▸ **DIRECTIONS FOR THIS TASK**
Images should be omitted while the rest of the data is duplicated exactly.

Stored records:
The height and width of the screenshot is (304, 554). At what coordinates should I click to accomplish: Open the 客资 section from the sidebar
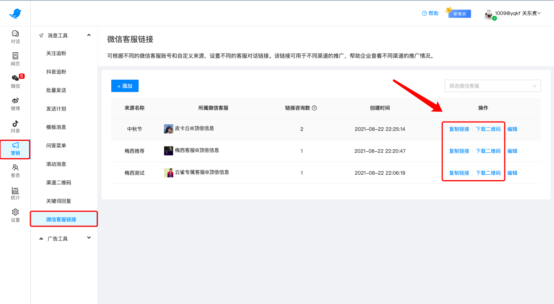coord(15,171)
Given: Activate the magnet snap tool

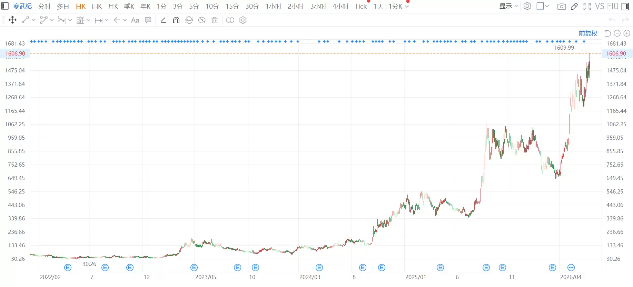Looking at the screenshot, I should coord(176,20).
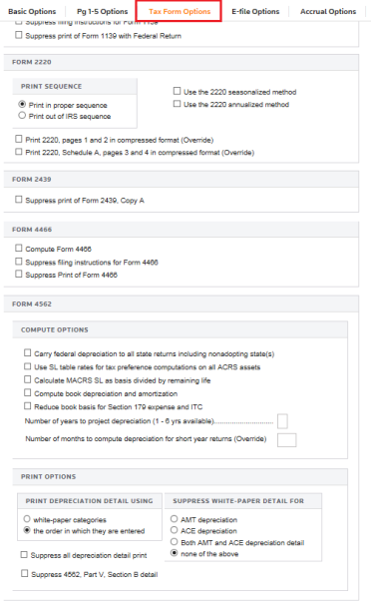
Task: Click the years to project depreciation field
Action: tap(282, 421)
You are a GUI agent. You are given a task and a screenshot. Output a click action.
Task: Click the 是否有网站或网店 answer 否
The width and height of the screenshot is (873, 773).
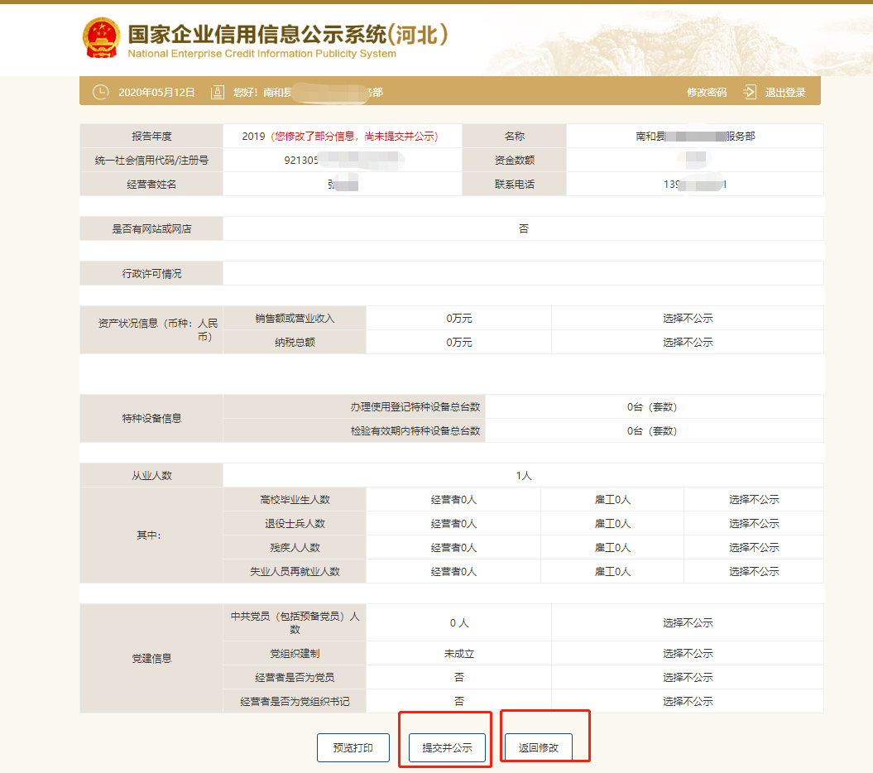522,228
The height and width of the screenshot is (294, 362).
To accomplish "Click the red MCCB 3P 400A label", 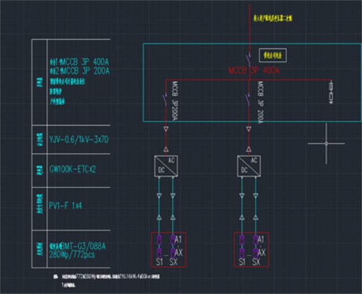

▸ **OUTPUT FOR THIS EXERCISE**
The height and width of the screenshot is (304, 554). At what coordinates should I click to accomplish: Open the 客资 section from the sidebar
coord(15,171)
Given: Activate the magnet snap tool

Looking at the screenshot, I should coord(176,20).
Task: Click the years to project depreciation field
Action: tap(282, 421)
You are a GUI agent. You are given a task and a screenshot. Output a click action.
Task: Click the 是否有网站或网店 answer 否
The width and height of the screenshot is (873, 773).
522,228
The height and width of the screenshot is (294, 362).
To accomplish "Click the red MCCB 3P 400A label", 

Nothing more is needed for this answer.